▶ _Exercise directions_: Convert the entries below into a Markdown table with two columns, No. and Text: give each non-blank line its own row with its row number, and omit blank lines.

▶ _Records to process_:
.....
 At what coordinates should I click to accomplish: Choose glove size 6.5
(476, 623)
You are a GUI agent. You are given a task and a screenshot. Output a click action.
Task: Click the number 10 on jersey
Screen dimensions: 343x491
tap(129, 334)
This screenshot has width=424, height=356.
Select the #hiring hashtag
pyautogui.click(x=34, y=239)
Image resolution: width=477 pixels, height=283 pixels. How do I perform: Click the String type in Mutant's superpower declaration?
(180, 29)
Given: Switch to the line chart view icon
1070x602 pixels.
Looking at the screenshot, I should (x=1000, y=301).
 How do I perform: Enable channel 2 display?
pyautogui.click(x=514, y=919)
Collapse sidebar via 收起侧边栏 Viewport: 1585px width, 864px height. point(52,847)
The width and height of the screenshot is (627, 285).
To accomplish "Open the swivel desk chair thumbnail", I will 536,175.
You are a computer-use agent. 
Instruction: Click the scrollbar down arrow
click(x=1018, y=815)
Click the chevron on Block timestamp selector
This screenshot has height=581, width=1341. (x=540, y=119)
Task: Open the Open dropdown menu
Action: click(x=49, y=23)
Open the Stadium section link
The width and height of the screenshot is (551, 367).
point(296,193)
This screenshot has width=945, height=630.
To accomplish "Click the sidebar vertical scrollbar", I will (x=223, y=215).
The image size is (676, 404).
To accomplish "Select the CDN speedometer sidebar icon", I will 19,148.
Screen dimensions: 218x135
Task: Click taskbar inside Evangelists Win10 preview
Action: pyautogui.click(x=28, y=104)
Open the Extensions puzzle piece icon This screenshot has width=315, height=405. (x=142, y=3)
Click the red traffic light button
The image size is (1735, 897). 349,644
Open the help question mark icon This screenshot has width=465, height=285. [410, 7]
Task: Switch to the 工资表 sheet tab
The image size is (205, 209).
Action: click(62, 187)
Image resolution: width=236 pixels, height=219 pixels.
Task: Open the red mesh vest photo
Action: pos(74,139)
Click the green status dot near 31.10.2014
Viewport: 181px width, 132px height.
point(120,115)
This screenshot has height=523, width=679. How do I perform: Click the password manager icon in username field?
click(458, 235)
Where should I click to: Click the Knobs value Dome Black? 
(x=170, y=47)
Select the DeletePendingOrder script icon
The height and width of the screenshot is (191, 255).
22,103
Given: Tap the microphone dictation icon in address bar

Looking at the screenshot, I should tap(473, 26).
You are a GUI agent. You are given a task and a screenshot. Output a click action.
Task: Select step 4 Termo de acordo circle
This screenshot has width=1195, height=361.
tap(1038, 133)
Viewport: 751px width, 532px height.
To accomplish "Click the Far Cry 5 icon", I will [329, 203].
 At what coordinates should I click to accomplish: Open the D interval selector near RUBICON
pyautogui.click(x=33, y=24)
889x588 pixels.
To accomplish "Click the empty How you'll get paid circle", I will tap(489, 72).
.....
▶ _Answer for this exercise_:
| No. | Text |
|---|---|
| 1 |  At what coordinates should I click to accomplish: Choose glove size 6.5 |
| 2 | (476, 623) |
| 3 | You are a GUI agent. You are given a task and a screenshot. Output a click action. |
| 4 | Task: Click the number 10 on jersey |
| 5 | Screen dimensions: 343x491 |
| 6 | tap(129, 334) |
| 7 | This screenshot has width=424, height=356. |
| 8 | Select the #hiring hashtag |
| 9 | pyautogui.click(x=34, y=239) |
| 10 | Image resolution: width=477 pixels, height=283 pixels. How do I perform: Click the String type in Mutant's superpower declaration? |
| 11 | (180, 29) |
| 12 | Given: Switch to the line chart view icon |
| 13 | 1070x602 pixels. |
| 14 | Looking at the screenshot, I should (x=1000, y=301). |
| 15 |  How do I perform: Enable channel 2 display? |
| 16 | pyautogui.click(x=514, y=919) |
| 17 | Collapse sidebar via 收起侧边栏 Viewport: 1585px width, 864px height. point(52,847) |
| 18 | The width and height of the screenshot is (627, 285). |
| 19 | To accomplish "Open the swivel desk chair thumbnail", I will 536,175. |
| 20 | You are a computer-use agent.  |
| 21 | Instruction: Click the scrollbar down arrow |
| 22 | click(x=1018, y=815) |
| 23 | Click the chevron on Block timestamp selector |
| 24 | This screenshot has height=581, width=1341. (x=540, y=119) |
| 25 | Task: Open the Open dropdown menu |
| 26 | Action: click(x=49, y=23) |
| 27 | Open the Stadium section link |
| 28 | The width and height of the screenshot is (551, 367). |
| 29 | point(296,193) |
| 30 | This screenshot has width=945, height=630. |
| 31 | To accomplish "Click the sidebar vertical scrollbar", I will (x=223, y=215). |
| 32 | The image size is (676, 404). |
| 33 | To accomplish "Select the CDN speedometer sidebar icon", I will 19,148. |
| 34 | Screen dimensions: 218x135 |
| 35 | Task: Click taskbar inside Evangelists Win10 preview |
| 36 | Action: pyautogui.click(x=28, y=104) |
| 37 | Open the Extensions puzzle piece icon This screenshot has width=315, height=405. (x=142, y=3) |
| 38 | Click the red traffic light button |
| 39 | The image size is (1735, 897). 349,644 |
| 40 | Open the help question mark icon This screenshot has width=465, height=285. [410, 7] |
| 41 | Task: Switch to the 工资表 sheet tab |
| 42 | The image size is (205, 209). |
| 43 | Action: click(62, 187) |
| 44 | Image resolution: width=236 pixels, height=219 pixels. |
| 45 | Task: Open the red mesh vest photo |
| 46 | Action: pos(74,139) |
| 47 | Click the green status dot near 31.10.2014 |
| 48 | Viewport: 181px width, 132px height. |
| 49 | point(120,115) |
| 50 | This screenshot has height=523, width=679. How do I perform: Click the password manager icon in username field? |
| 51 | click(458, 235) |
| 52 | Where should I click to: Click the Knobs value Dome Black?  |
| 53 | (x=170, y=47) |
| 54 | Select the DeletePendingOrder script icon |
| 55 | The height and width of the screenshot is (191, 255). |
| 56 | 22,103 |
| 57 | Given: Tap the microphone dictation icon in address bar |
| 58 | Looking at the screenshot, I should tap(473, 26). |
| 59 | You are a GUI agent. You are given a task and a screenshot. Output a click action. |
| 60 | Task: Select step 4 Termo de acordo circle |
| 61 | This screenshot has width=1195, height=361. |
| 62 | tap(1038, 133) |
| 63 | Viewport: 751px width, 532px height. |
| 64 | To accomplish "Click the Far Cry 5 icon", I will [329, 203]. |
| 65 |  At what coordinates should I click to accomplish: Open the D interval selector near RUBICON |
| 66 | pyautogui.click(x=33, y=24) |
| 67 | 889x588 pixels. |
| 68 | To accomplish "Click the empty How you'll get paid circle", I will tap(489, 72). |